(What the task asks) Which lines of the data hold the word "Secretaria"? Copy all of them.

----------------------------------------

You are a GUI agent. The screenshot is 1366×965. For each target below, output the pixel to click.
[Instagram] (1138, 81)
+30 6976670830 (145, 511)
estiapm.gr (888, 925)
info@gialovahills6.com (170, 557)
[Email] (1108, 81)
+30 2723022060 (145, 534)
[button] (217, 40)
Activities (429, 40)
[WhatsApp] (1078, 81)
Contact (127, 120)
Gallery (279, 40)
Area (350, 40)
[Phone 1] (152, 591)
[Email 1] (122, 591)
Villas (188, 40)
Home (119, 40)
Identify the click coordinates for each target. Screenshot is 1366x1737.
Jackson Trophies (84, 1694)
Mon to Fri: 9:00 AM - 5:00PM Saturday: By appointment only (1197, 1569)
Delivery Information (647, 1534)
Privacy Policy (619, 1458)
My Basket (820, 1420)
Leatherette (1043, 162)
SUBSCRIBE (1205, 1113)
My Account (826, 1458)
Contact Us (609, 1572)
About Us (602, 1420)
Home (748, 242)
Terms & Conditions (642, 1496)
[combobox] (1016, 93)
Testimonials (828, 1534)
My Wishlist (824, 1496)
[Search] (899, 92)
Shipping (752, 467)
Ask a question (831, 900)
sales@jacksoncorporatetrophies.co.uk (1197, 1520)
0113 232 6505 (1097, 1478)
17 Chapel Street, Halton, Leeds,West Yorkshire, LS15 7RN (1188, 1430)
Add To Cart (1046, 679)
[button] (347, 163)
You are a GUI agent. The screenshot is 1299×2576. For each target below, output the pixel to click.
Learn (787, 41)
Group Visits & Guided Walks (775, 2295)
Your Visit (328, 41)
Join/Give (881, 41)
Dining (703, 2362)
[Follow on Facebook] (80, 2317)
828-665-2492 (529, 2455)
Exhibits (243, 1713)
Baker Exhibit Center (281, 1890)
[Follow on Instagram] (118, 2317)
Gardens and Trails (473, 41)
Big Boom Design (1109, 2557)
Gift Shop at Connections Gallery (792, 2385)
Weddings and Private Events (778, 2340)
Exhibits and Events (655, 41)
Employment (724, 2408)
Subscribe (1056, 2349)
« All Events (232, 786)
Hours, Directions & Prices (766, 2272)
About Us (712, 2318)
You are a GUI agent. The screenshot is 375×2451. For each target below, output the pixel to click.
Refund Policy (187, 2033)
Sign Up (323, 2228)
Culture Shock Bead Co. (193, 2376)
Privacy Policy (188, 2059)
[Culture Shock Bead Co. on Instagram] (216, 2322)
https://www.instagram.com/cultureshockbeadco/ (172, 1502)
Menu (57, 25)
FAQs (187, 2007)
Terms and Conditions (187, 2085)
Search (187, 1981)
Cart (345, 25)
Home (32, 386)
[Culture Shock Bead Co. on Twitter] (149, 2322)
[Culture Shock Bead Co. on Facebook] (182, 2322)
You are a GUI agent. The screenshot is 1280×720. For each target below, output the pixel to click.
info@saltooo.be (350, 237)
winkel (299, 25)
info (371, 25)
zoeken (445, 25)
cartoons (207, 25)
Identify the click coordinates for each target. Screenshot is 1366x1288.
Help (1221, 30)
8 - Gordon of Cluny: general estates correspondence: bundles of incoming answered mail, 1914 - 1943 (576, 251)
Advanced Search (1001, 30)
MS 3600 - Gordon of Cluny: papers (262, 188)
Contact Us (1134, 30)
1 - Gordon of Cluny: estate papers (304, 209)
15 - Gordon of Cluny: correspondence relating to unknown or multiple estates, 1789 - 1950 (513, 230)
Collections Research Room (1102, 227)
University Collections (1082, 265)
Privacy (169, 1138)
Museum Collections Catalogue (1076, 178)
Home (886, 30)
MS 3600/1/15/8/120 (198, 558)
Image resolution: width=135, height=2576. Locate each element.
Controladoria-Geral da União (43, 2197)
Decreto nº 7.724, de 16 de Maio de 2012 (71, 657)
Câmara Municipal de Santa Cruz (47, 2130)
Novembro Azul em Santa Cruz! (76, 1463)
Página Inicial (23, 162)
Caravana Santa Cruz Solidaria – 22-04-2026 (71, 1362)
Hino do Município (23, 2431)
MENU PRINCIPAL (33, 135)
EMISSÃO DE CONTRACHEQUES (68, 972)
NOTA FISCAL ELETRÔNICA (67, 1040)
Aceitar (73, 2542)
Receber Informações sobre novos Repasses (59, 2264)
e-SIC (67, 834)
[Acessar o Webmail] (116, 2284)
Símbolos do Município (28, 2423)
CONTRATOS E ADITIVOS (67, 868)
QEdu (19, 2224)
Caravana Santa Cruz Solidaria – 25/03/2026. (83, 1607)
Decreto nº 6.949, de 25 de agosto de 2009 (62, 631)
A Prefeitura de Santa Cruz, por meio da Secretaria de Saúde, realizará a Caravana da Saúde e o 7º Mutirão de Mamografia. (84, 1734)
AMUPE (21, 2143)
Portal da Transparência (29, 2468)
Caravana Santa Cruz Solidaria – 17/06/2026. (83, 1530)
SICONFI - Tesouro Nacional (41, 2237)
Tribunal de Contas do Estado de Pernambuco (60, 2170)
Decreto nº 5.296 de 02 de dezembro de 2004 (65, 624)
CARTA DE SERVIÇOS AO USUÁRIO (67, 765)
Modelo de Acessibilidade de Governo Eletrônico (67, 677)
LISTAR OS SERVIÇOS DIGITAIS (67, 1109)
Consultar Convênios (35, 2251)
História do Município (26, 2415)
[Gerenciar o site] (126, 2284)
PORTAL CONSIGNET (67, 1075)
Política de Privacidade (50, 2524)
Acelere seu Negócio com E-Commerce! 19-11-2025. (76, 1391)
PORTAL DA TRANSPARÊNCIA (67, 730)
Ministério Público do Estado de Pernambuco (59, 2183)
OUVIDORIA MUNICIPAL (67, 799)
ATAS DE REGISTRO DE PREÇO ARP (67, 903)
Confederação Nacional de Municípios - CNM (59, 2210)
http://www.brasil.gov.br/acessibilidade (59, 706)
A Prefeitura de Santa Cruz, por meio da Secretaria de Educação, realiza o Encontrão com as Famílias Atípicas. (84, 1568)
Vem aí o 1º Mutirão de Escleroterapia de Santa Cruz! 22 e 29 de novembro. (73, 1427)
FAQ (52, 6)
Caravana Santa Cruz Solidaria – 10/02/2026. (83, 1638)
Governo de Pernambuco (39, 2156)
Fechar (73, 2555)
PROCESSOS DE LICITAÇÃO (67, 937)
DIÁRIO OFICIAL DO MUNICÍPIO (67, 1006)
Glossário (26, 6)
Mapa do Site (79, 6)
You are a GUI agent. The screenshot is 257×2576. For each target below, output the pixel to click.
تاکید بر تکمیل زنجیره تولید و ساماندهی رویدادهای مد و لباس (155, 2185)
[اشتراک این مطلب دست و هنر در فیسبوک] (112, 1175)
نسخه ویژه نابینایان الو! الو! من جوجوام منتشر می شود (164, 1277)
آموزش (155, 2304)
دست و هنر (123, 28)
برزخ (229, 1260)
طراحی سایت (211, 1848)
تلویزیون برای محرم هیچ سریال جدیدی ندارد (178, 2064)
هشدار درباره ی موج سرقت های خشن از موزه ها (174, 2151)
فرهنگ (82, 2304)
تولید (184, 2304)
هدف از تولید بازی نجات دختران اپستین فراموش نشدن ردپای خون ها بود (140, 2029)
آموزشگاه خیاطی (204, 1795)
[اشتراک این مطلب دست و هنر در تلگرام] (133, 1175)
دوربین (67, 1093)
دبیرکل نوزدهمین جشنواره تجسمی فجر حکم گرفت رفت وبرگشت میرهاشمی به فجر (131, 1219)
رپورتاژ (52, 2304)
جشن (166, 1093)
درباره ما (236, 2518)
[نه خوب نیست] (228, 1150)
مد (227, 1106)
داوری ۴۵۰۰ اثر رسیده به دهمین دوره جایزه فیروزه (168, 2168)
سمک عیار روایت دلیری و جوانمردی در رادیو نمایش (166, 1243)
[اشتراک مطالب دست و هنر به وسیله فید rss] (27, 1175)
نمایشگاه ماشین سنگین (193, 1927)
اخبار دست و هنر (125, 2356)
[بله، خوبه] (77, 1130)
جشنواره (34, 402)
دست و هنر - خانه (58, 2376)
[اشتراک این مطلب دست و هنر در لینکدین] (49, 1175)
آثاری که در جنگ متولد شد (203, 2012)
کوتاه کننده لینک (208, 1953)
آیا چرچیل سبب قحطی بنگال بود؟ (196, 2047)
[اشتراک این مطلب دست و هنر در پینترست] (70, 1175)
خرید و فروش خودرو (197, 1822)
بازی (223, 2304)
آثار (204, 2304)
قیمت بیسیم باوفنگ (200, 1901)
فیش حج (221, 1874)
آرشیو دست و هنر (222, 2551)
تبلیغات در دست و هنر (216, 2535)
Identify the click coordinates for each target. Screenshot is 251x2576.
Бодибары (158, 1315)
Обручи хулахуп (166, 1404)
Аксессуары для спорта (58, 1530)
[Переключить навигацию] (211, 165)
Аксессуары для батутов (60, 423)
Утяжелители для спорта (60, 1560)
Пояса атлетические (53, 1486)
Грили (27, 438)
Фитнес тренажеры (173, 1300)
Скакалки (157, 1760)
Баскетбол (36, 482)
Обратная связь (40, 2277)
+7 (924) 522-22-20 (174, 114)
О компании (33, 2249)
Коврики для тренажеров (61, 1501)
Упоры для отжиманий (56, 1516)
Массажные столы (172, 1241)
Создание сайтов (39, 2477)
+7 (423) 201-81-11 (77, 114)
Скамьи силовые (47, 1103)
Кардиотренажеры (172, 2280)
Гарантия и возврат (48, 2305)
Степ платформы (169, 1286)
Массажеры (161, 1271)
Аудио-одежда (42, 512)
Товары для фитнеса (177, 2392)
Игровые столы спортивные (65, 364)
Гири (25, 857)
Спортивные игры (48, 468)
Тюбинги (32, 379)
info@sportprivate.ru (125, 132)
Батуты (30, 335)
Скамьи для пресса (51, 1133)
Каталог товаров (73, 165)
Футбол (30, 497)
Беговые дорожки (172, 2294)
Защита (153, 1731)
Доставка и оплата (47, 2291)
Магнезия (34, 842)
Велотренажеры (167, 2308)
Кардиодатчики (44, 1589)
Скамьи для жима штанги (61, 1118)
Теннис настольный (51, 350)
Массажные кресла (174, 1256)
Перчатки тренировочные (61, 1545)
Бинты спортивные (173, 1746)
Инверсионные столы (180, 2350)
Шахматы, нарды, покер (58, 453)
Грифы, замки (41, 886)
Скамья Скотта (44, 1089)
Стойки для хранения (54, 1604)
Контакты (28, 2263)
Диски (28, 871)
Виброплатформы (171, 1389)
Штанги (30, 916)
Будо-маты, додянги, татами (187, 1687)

----------------------------------------

(Completed exercise)
A Prefeitura de Santa Cruz, por meio da Secretaria de Saúde, realizará a Caravana da Saúde e o 7º Mutirão de Mamografia. (84, 1734)
A Prefeitura de Santa Cruz, por meio da Secretaria de Educação, realiza o Encontrão com as Famílias Atípicas. (84, 1568)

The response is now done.